Tanpa harus pusing melihat fenomena quiet quitting pun, gaya berekspresi mereka yang cenderung "praktis" sudah bisa dilihat, misalnya dari unggahan mereka di media sosial.
Jadi, jika melihat prosesnya, fenomena yang kita lihat sekarang adalah bagian dari kebiasaan yang sudah mereka bangun sejak dini.
Daripada mengkritik sisi "kemalasan" dari fenomena quiet quitting saya justru lebih suka menyebutnya sebagai sebuah gerakan koreksi, yang kebetulan dilakukan para pekerja, khususnya dari "Generasi Z".
Seiring tumbuhnya fenomena "jam kerja fleksibel" dan "hustle culture", yang disusul munculnya budaya kerja "WFH" dan "WFA" sejak awal masa pandemi, batasan-batasan normatif seperti jam kerja, besaran upah dan uang lembur jadi kabur, seperti kembali ke sistem kerja rodi era kolonial.
Dengan sulitnya kondisi keuangan di masa pandemi, banyak perusahaan yang melakukan penyesuaian, termasuk dalam hal gaji dan tuntutan kerja. Karena tuntutan keadaan, banyak pekerja yang gajinya dipotong cukup banyak, tapi jam dan beban kerjanya justru semakin banyak. Apalagi, ketika batasan tempat dan waktu kerja dibuat sangat fleksibel.
Di sisi lain, masih tidak efektifnya budaya kerja yang eksis saat ini menjadi satu pemicu umum, dari mencuatnya fenomena quiet quitting. Persis seperti kata pepatah "tidak ada asap tanpa ada api".
Dalam banyak kasus, birokrasi yang berbelit dan pendekatan yang terlalu hierarkis di perusahaan gaya lama, jelas "beda alam" dengan cara berpikir praktis ala Gen Z. Makanya, banyak usaha rintisan yang muncul dan sukses menggaet Gen Z, karena mampu memanfaatkan perbedaan ini. Sayang, banyak usaha rintisan yang akhirnya kolaps karena salah urus.
Mereka melihat masalah ini dan coba menerapkan pendekatan berbeda. Hasilnya, muncul budaya kerja fleksibel, yang dalam perkembangannya justru jadi celah untuk mengeksploitasi tenaga kerja.
Atas nama dedikasi, ketiadaan upah lembur dan kerja di hari libur dianggap wajar. Padahal, secara normatif ini melanggar ketentuan undang-undang.
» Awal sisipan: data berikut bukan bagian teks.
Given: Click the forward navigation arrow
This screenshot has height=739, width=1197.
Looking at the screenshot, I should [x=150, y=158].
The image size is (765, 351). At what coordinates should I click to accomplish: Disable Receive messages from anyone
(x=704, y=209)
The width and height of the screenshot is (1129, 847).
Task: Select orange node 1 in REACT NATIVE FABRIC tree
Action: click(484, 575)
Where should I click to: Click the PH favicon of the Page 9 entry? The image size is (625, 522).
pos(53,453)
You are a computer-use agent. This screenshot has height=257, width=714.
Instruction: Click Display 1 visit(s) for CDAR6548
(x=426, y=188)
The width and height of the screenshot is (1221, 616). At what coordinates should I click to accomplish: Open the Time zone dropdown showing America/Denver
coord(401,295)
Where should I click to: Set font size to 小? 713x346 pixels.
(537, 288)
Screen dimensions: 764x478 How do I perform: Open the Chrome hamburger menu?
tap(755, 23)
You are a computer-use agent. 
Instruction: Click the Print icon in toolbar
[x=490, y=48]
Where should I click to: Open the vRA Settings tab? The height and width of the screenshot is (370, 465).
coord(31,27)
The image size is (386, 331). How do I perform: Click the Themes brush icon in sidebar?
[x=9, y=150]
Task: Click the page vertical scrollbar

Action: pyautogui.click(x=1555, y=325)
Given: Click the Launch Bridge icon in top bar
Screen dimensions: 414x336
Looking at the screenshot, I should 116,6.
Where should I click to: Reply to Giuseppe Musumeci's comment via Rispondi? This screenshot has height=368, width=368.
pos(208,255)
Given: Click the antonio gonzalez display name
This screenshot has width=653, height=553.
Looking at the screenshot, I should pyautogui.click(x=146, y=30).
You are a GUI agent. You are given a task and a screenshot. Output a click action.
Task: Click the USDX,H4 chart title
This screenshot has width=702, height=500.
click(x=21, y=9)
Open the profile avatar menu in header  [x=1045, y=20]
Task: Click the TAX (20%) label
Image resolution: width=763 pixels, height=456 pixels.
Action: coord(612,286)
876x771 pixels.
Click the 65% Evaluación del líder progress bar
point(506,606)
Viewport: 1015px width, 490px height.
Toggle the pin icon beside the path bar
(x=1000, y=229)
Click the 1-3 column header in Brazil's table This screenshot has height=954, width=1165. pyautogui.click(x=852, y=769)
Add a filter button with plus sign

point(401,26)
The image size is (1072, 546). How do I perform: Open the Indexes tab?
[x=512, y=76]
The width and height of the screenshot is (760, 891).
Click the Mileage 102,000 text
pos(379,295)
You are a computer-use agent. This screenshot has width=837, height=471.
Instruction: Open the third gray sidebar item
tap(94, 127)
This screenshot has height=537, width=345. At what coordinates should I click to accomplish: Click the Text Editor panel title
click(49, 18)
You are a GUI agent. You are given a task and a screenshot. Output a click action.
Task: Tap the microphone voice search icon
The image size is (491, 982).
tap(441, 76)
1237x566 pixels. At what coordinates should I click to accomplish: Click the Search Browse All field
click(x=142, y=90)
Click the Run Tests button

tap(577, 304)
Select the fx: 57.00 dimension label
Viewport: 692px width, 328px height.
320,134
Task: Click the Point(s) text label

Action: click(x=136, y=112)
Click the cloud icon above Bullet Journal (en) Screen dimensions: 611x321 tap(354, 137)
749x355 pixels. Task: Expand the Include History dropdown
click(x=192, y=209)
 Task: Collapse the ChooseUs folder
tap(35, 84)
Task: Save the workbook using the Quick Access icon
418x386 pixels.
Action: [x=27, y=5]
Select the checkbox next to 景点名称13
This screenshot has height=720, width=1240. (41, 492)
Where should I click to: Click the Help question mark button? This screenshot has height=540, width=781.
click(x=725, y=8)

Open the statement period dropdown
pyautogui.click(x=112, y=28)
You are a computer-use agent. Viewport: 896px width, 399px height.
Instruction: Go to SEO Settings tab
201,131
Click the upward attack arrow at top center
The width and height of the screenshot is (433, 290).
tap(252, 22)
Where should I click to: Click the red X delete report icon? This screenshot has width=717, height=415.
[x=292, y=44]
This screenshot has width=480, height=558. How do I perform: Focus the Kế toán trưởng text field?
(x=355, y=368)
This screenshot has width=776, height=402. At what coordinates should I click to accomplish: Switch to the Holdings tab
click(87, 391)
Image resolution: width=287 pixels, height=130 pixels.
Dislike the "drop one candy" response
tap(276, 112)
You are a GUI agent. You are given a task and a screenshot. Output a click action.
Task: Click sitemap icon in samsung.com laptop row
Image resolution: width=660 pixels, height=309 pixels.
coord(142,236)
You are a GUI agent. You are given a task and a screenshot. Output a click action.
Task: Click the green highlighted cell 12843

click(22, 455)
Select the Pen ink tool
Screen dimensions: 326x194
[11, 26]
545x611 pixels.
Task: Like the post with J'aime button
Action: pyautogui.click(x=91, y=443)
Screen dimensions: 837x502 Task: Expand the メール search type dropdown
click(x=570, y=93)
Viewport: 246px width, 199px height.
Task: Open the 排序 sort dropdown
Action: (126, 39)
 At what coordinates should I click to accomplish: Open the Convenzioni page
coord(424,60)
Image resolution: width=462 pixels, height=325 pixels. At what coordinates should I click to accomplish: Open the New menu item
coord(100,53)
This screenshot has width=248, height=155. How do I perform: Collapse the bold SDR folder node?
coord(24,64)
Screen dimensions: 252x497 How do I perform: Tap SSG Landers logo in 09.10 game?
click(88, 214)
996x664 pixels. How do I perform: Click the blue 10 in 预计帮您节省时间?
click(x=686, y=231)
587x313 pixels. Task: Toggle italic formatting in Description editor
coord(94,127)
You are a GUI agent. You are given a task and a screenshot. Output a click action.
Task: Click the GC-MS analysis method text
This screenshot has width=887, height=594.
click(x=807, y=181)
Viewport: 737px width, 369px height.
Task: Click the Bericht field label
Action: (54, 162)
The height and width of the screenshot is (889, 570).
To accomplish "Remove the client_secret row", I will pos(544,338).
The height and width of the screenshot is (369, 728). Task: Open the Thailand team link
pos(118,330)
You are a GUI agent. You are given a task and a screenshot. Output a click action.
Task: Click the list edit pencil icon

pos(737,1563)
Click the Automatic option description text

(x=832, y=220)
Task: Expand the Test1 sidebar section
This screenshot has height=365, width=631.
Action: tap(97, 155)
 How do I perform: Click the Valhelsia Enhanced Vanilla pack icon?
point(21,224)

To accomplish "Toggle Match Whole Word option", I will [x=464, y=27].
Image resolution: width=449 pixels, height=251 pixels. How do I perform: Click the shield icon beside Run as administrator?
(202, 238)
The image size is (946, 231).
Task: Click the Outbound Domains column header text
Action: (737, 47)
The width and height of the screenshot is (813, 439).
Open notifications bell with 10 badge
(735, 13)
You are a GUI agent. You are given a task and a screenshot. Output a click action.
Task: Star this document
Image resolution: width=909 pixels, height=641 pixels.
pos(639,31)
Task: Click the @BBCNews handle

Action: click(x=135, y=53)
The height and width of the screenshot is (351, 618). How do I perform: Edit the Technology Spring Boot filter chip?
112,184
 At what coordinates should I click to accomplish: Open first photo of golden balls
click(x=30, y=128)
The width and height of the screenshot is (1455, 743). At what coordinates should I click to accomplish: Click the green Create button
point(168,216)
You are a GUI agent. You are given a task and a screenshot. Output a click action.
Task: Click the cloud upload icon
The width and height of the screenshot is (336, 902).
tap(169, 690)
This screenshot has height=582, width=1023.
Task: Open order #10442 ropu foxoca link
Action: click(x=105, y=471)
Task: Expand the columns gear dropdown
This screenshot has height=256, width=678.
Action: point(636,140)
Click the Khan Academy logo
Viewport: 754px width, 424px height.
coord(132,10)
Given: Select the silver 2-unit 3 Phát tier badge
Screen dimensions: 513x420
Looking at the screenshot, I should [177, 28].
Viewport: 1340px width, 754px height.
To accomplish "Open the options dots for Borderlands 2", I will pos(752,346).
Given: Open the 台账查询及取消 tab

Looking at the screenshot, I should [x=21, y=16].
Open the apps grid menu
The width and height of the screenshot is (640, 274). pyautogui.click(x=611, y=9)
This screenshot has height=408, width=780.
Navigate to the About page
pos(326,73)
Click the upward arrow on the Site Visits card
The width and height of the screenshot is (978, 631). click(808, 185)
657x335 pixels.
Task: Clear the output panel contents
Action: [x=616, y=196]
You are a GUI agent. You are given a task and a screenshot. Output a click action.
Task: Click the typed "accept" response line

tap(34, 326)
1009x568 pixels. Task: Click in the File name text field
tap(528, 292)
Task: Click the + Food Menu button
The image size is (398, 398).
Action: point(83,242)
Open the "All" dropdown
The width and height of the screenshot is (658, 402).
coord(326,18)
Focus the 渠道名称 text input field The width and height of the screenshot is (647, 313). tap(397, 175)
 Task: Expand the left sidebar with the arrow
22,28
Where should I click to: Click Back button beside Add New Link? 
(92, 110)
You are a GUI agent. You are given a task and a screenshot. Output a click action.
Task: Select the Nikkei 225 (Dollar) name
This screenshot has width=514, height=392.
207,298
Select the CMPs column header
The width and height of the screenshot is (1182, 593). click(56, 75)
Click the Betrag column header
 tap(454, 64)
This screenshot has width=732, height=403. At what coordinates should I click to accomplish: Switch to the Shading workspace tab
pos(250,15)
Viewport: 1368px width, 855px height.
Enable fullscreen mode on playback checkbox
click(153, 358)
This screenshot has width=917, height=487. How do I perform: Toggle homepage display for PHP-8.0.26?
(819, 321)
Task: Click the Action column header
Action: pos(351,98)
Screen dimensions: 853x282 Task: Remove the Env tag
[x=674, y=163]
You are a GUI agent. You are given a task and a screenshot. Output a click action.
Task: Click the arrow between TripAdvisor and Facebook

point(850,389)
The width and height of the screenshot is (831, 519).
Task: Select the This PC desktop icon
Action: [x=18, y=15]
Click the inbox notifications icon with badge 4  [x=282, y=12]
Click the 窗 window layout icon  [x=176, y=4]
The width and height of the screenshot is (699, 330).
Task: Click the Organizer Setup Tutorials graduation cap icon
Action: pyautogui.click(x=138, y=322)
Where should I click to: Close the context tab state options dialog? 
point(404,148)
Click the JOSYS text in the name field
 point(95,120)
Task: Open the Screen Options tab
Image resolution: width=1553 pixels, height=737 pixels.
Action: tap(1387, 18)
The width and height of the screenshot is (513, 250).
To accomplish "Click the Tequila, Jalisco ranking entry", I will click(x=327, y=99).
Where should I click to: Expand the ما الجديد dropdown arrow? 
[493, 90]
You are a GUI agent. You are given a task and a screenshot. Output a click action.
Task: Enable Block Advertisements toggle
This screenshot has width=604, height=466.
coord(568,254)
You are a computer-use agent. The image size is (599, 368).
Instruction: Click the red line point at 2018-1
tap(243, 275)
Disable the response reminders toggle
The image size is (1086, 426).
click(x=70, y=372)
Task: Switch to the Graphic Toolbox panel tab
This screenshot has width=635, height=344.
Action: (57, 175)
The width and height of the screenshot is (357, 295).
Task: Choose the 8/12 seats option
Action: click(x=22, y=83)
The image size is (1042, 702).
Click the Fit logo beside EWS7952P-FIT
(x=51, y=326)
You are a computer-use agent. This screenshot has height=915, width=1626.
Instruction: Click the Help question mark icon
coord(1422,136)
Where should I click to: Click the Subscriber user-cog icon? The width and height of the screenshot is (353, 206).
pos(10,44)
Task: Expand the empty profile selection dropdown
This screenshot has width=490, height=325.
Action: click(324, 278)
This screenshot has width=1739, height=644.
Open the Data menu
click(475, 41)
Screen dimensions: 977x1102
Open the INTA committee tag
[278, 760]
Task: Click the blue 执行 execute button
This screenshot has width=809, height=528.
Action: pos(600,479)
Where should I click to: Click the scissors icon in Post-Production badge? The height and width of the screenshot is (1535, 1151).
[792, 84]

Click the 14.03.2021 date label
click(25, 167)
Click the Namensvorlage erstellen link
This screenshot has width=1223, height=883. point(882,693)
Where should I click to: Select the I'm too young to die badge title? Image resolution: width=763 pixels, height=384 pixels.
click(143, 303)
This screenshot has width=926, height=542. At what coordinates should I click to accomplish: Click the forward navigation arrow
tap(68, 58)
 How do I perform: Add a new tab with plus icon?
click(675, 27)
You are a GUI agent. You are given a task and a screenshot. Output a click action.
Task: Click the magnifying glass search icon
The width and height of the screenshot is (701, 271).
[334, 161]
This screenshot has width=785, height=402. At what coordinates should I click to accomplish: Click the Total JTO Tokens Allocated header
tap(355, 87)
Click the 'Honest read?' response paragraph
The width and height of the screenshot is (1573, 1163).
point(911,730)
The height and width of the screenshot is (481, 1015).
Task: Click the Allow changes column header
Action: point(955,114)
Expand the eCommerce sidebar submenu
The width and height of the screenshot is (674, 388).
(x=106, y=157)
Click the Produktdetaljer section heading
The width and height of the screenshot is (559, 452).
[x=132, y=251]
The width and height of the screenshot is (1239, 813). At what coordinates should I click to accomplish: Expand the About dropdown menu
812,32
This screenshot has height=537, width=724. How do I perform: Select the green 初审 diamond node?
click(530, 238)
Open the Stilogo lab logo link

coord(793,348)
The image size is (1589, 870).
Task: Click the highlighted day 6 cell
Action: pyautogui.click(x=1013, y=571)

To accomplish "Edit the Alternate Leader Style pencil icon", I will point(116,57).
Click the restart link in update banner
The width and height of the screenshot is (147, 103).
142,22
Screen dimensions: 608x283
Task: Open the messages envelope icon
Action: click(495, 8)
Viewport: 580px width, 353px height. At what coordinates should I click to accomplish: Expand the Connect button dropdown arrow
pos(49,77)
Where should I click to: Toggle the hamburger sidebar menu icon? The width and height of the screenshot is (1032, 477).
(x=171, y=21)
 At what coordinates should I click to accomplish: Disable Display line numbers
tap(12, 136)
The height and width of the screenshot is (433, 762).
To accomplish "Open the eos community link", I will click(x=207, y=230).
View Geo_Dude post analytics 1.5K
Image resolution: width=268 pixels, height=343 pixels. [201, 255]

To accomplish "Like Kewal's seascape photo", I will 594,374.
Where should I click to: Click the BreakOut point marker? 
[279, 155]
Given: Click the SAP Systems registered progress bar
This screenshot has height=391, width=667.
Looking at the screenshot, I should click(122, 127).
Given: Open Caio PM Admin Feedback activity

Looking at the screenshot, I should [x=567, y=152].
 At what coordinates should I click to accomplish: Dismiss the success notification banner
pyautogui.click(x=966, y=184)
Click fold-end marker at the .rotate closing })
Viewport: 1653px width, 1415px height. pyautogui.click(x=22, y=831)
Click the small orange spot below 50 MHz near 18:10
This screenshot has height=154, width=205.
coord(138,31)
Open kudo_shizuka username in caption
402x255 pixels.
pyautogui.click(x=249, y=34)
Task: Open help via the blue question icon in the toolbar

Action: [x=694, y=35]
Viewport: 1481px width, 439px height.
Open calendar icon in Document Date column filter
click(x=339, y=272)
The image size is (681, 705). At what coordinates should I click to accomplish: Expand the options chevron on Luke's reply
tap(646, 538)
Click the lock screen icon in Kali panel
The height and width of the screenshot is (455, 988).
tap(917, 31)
Masalah lain yang tampaknya juga bentrok dengan alam pikiran Gen Z adalah masalah kegiatan yang kurang efisien, seperti acara-acara hangout di luar jam kerja yang terlalu sering.
Dari segi waktu, acara semacam ini jelas kurang efisien, karena mengurangi waktu istirahat. Sementara itu, dari segi biaya, hangout yang terlalu sering bisa bikin isi dompet cepat tekor.